When constructing confidence intervals, it’s important that certain assumptions are met. If these assumptions are violated, then the confidence interval can become unreliable.
Here are the six assumptions you should check when constructing a confidence interval:
Assumption #1: Random Sampling
The data should be collected using a random sampling method (a method in which each individual in a population is equally likely to be included in the sample) so that the sample data you’re working with is representative of the overall population of interest.
Assumption #2: Independence
Each observation in the sample data should be independent of every other observation. This means that no two observations in a sample are related to each other or affect each other in any way.
If you use a random sampling method to collect the data, this assumption is typically met.
Assumption #3: Large Sample
In order to apply the Central Limit Theorem, our sample size must be sufficiently large. In general, we consider “sufficiently large” to be 30 or larger. However, this number can vary based on the underlying shape of the population distribution.
- If the population distribution is symmetric, sometimes a sample size as small as 15 is sufficient.
- If the population distribution is skewed, generally a sample size of at least 30 is needed.
- If the population distribution is extremely skewed, then a sample size of 40 or higher may be necessary.
Assumption #4: The 10% Condition
The sample size should be less than or equal to 10% of the population size.
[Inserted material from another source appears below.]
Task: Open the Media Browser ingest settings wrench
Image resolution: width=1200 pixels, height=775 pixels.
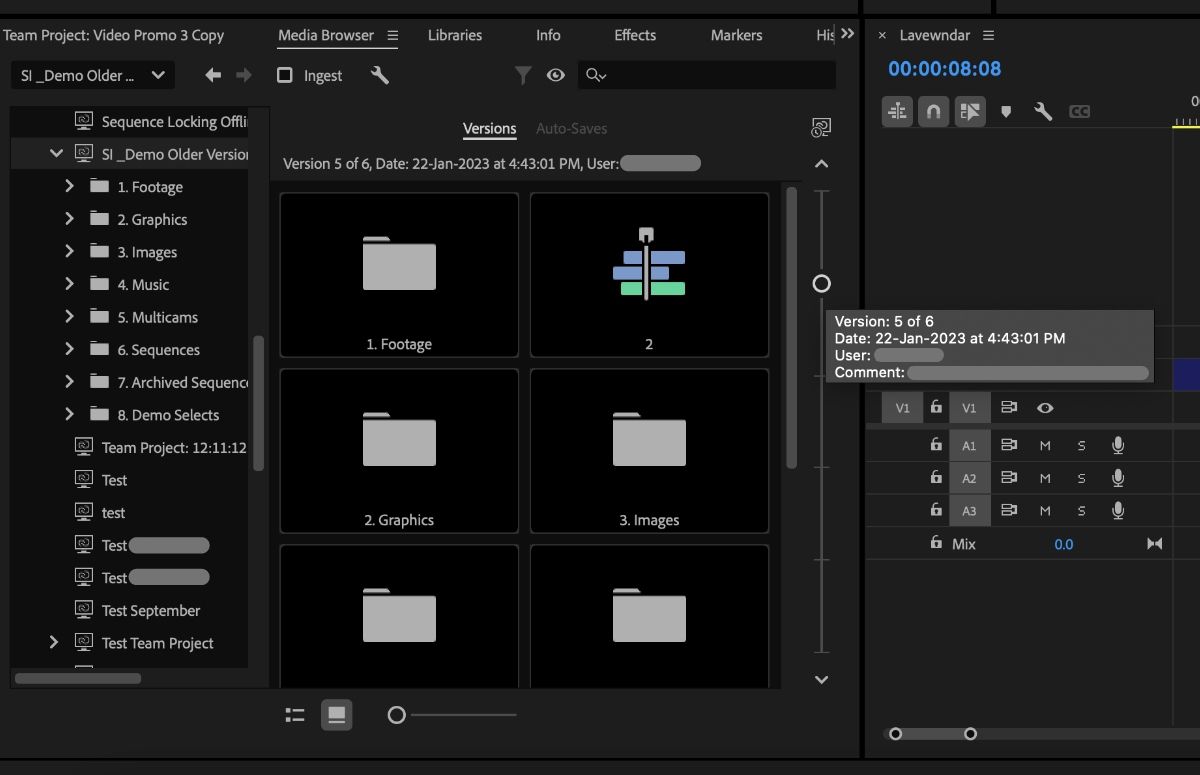Action: [380, 74]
This further ensures that the observations in the data are independent.
Assumption #5: The Success / Failure Condition
When working with confidence intervals that involve proportions, there should be at least 10 expected successes and 10 expected failures in a sample in order to use the normal distribution as an approximation.
Assumption #6: Homogeneity of Variances
When working with confidence intervals that involve two samples, it’s assumed that the two populations that the samples came from have equal variances.
As a rule of thumb, if the ratio of the larger variance to the smaller variance is less than 4, then we can assume the variances are approximately equal and use the two sample t-test.
For example, if sample 1 has a variance of 24.5 and sample 2 has a variance of 15.2 then the ratio of the larger sample variance to the smaller would be calculated as 24.5 / 15.2 = 1.61.
Since this ratio is less than 4, we could assume that the variances between the two groups are approximately equal.